Work to complete: I'd like every entry returned exactly as it is, with the images left out.

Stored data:
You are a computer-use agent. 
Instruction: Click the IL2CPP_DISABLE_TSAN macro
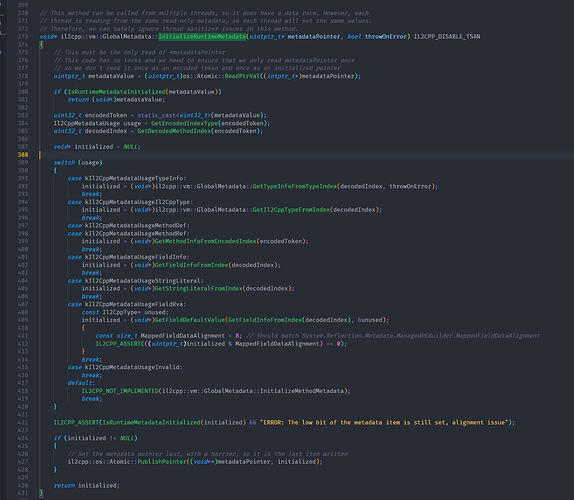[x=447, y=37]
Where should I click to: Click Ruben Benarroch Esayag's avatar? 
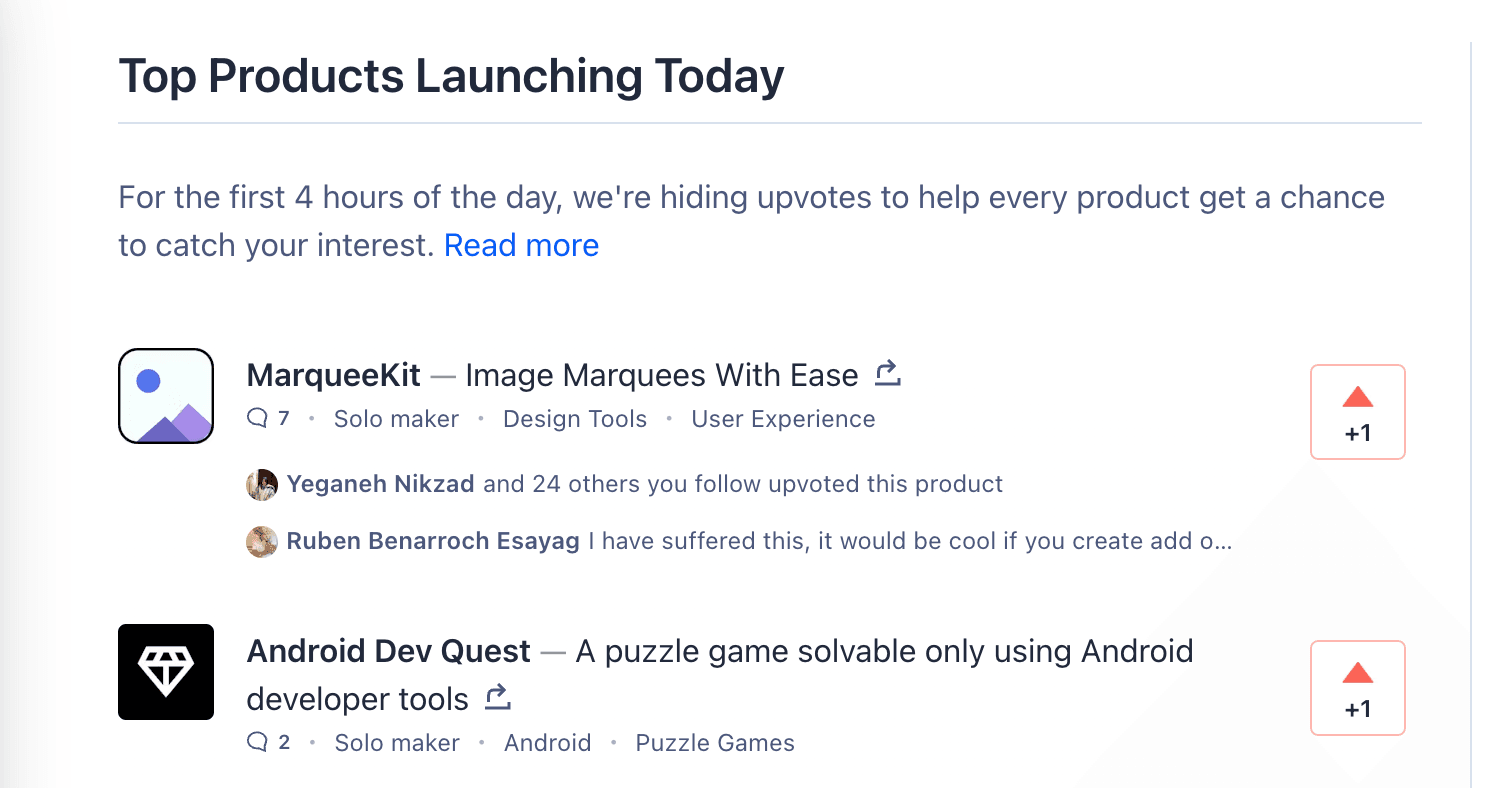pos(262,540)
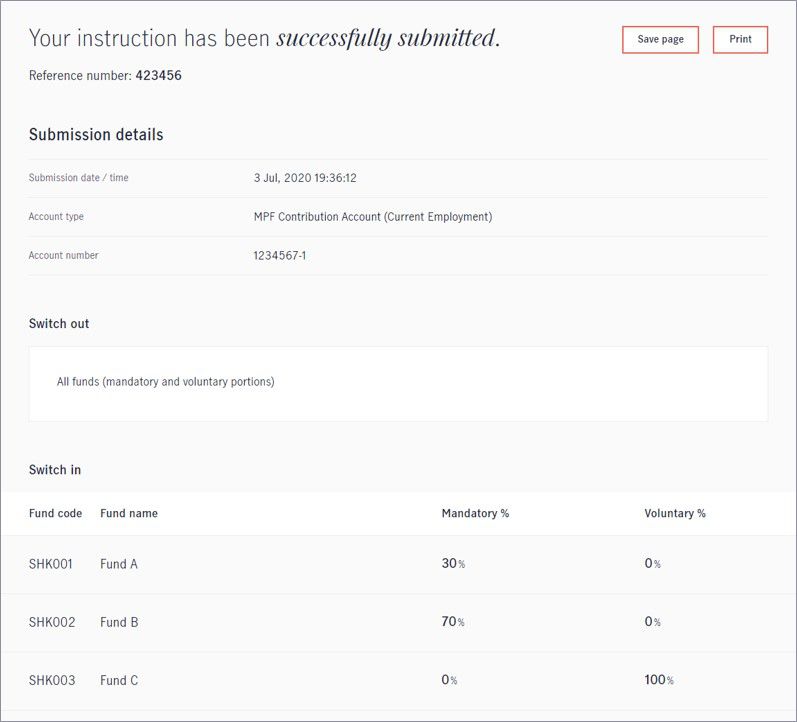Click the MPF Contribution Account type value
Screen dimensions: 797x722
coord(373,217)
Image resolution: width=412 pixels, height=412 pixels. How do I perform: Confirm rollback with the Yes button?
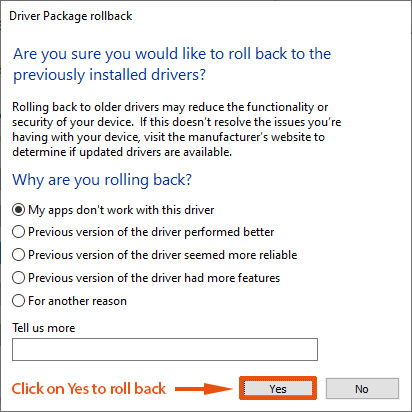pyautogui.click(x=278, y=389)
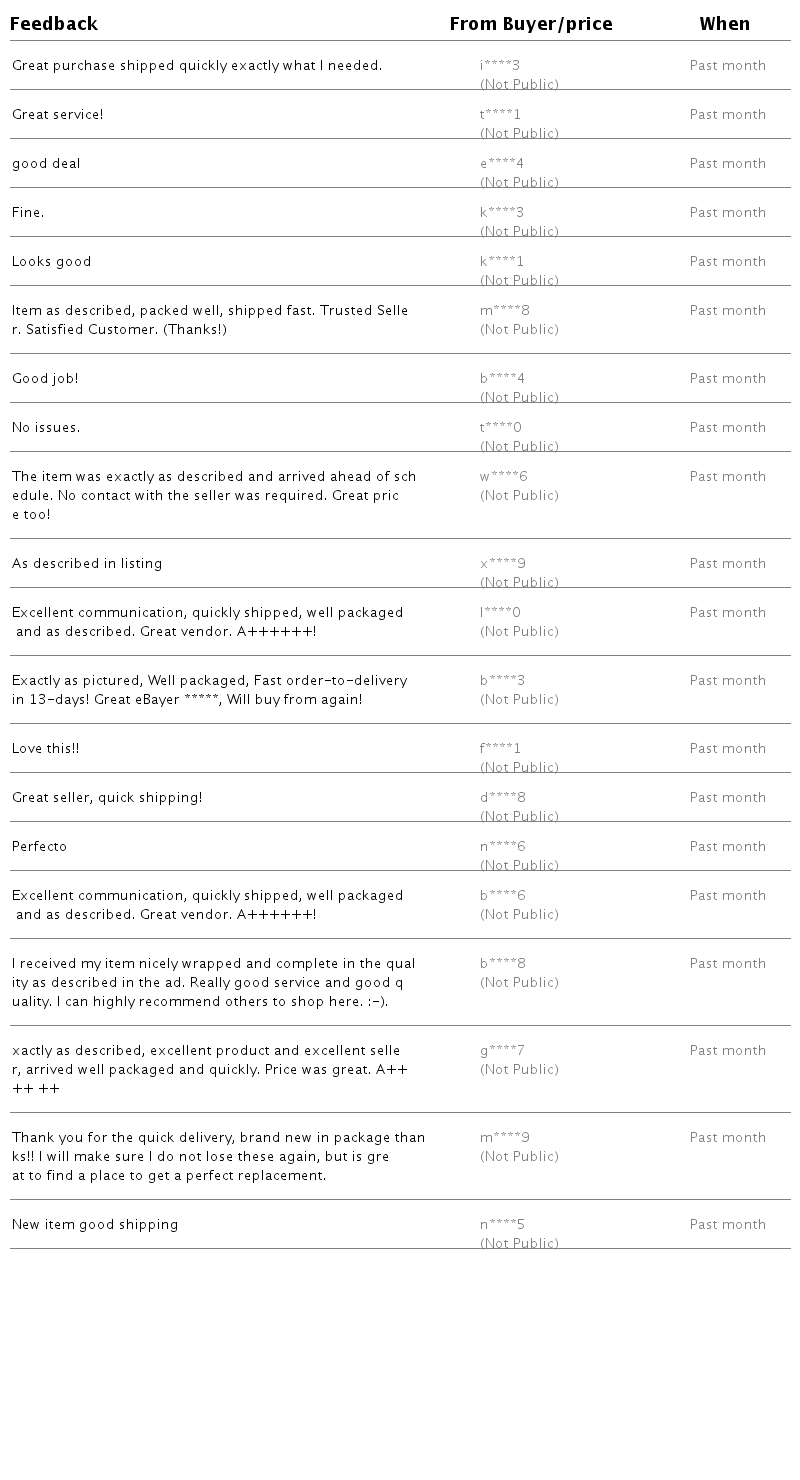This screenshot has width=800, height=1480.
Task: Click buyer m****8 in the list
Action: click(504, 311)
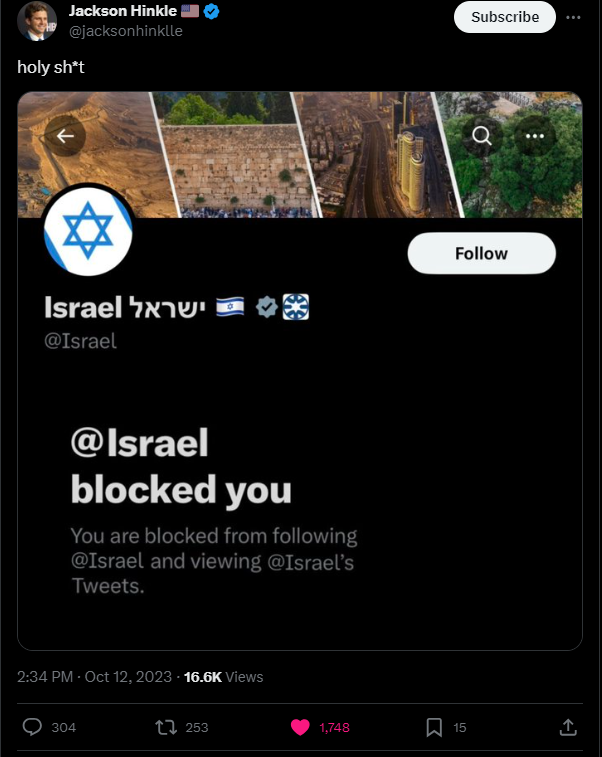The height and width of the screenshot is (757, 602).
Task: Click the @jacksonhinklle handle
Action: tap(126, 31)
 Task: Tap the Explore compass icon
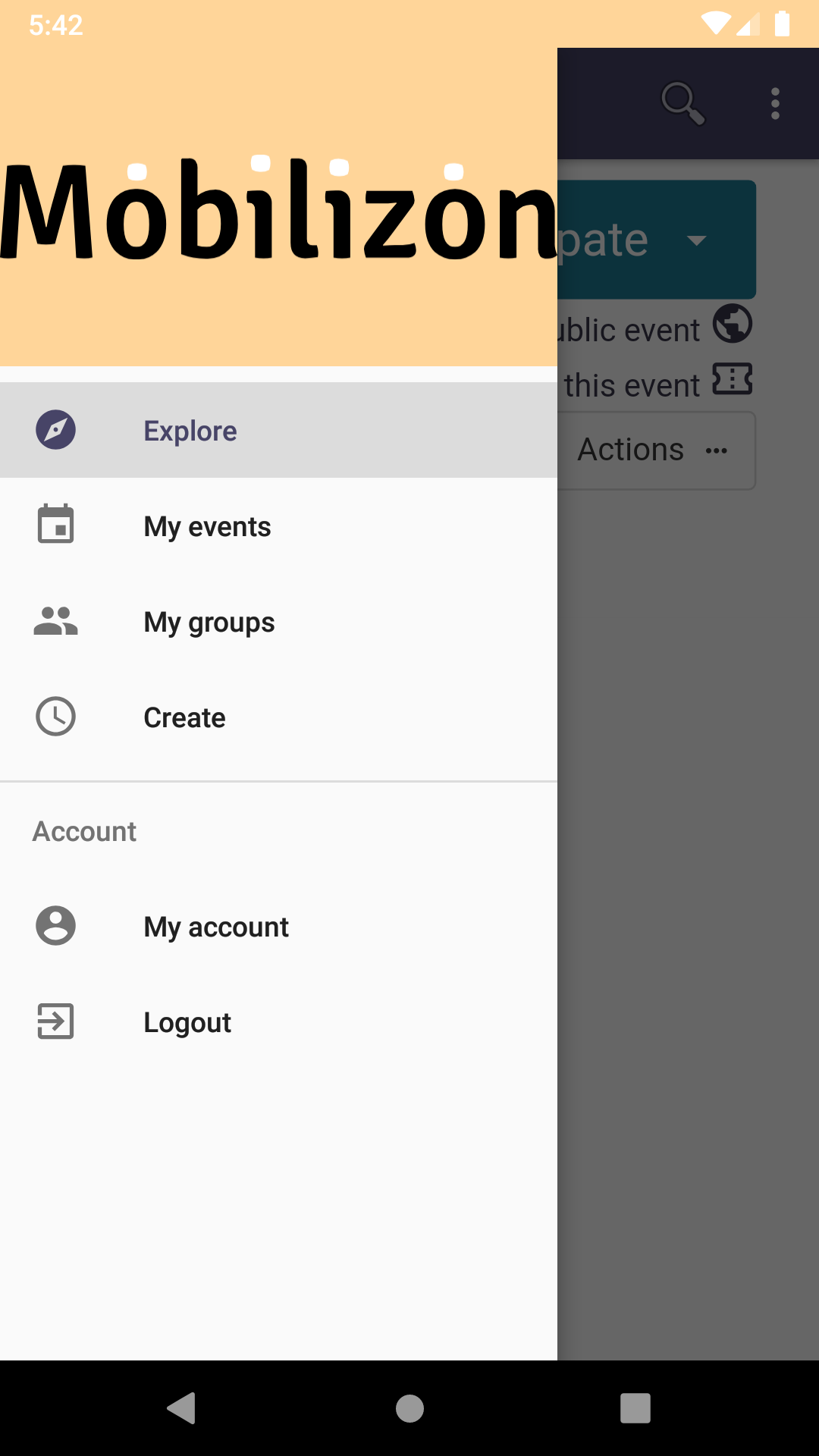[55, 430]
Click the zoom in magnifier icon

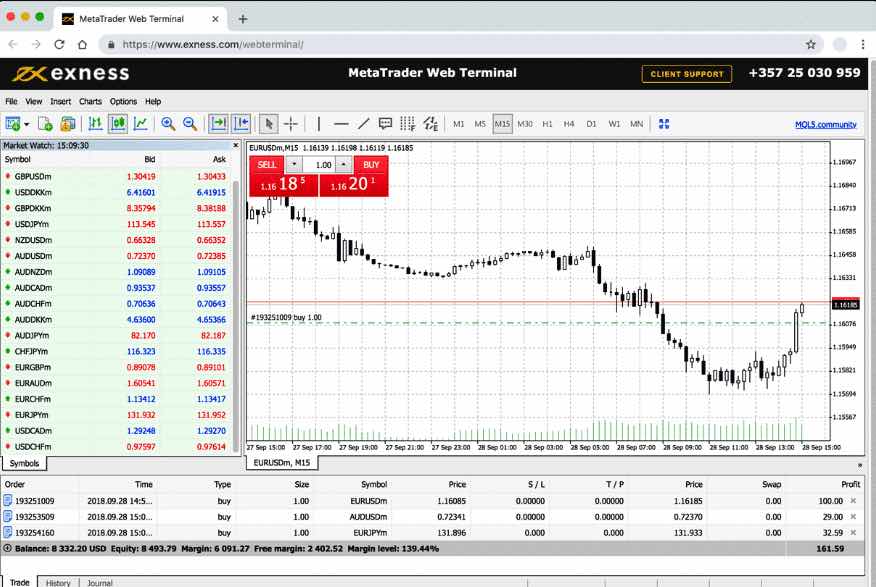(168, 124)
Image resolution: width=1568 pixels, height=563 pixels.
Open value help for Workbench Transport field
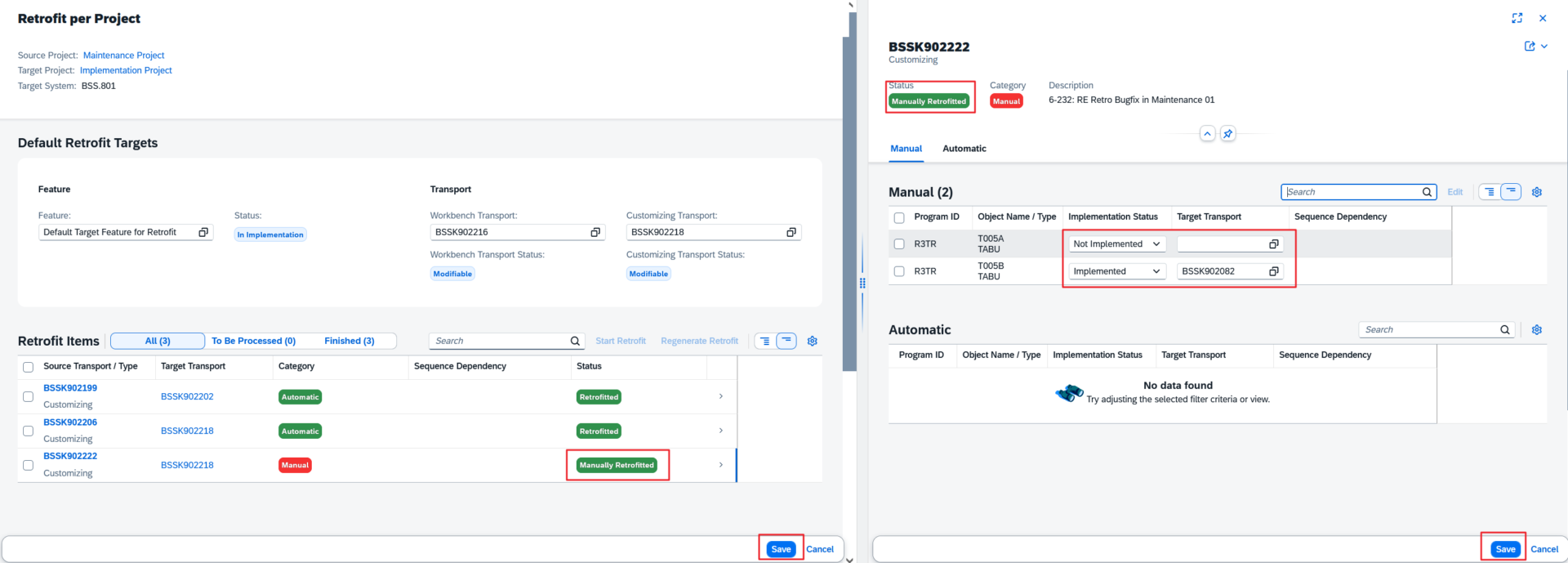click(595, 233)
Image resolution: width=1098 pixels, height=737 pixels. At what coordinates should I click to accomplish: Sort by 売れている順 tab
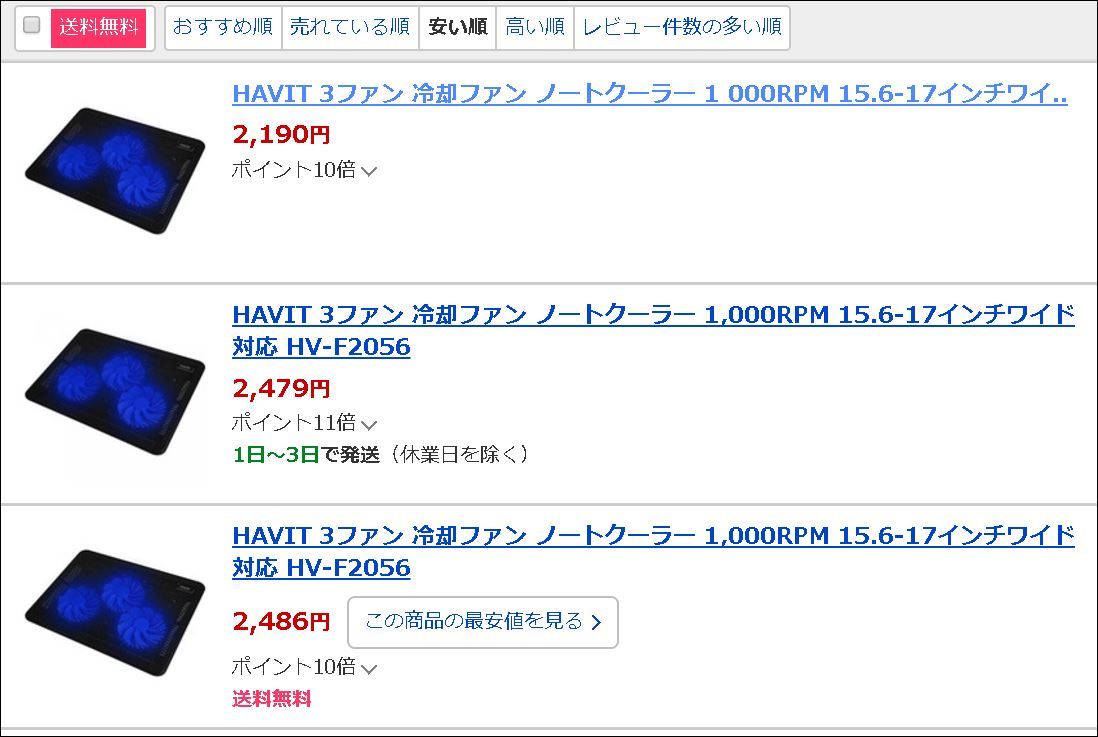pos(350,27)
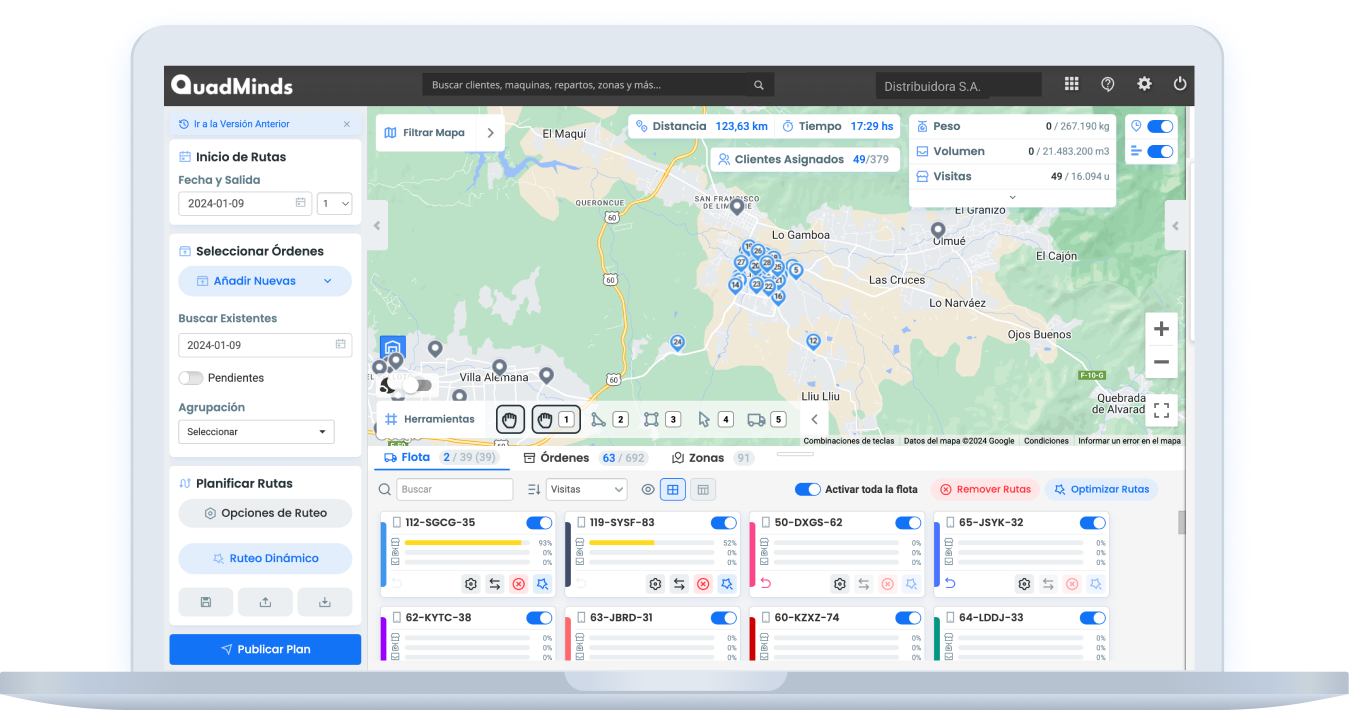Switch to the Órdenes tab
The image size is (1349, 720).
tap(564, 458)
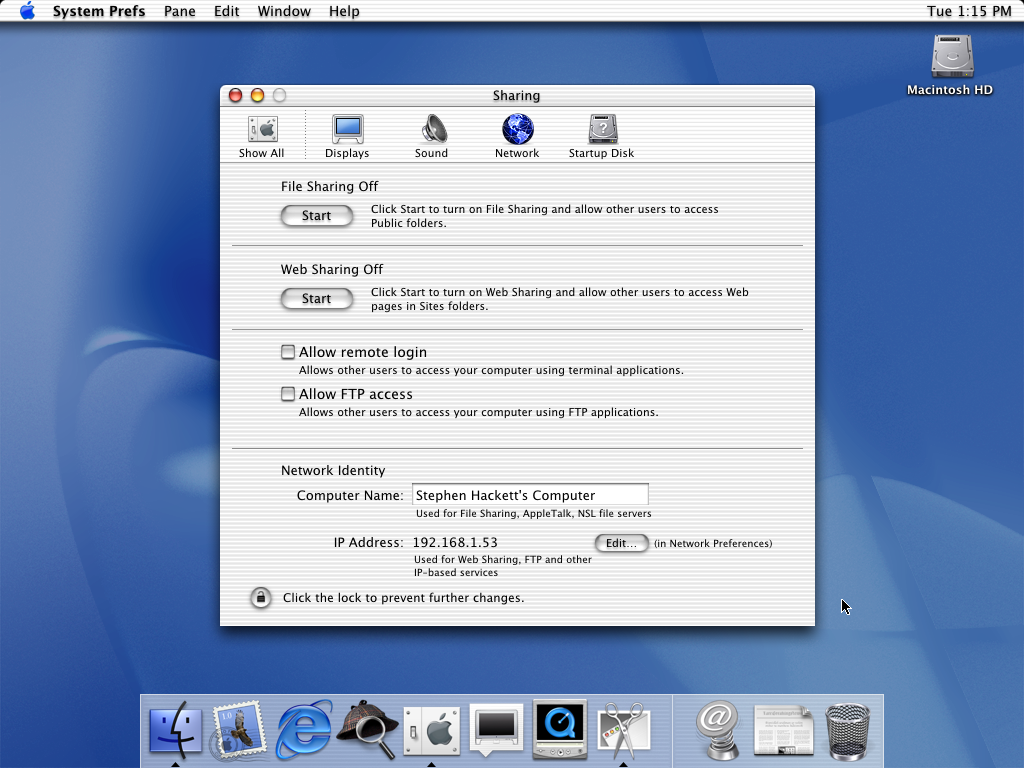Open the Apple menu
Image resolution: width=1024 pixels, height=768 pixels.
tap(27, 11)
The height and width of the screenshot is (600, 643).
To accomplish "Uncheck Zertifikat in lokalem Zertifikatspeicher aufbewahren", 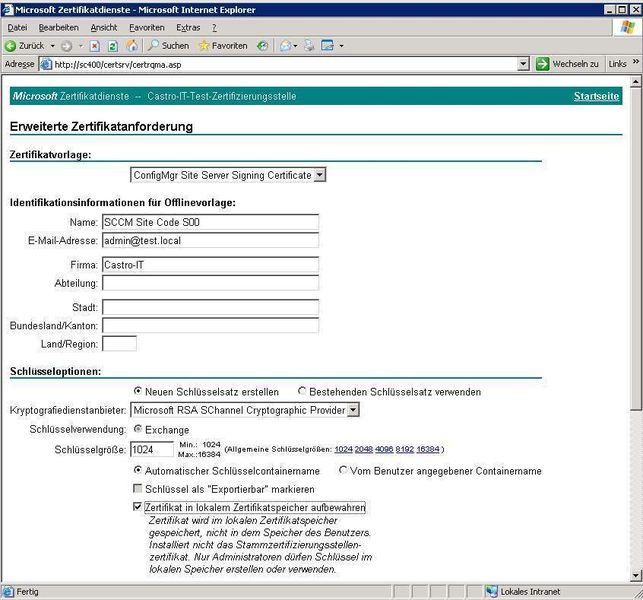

The completed task:
You are a computer-use agent. 
Instruction: Click the IL2CPP_DISABLE_TSAN macro
[x=447, y=37]
Where should I click to: Click Ruben Benarroch Esayag's avatar? 
pos(262,540)
Click the MPF Contribution Account type value
Screen dimensions: 797x722
coord(373,217)
Image resolution: width=412 pixels, height=412 pixels. How do I perform: Confirm rollback with the Yes button?
pyautogui.click(x=278, y=389)
This screenshot has width=800, height=1480.
Task: Click buyer m****8 in the list
Action: click(504, 311)
The height and width of the screenshot is (757, 602).
Task: Click the @jacksonhinklle handle
Action: tap(126, 31)
 Task: Tap the Explore compass icon
[55, 430]
Click the zoom in magnifier icon

(168, 124)
Image resolution: width=1568 pixels, height=563 pixels.
Open value help for Workbench Transport field
click(595, 233)
Image resolution: width=1098 pixels, height=737 pixels. At what coordinates should I click to accomplish: Sort by 売れている順 tab
pos(350,27)
Switch to the Órdenes tab
The image size is (1349, 720).
tap(564, 458)
Open the Apple menu
Image resolution: width=1024 pixels, height=768 pixels.
tap(27, 11)
The height and width of the screenshot is (600, 643).
To accomplish "Uncheck Zertifikat in lokalem Zertifikatspeicher aufbewahren", 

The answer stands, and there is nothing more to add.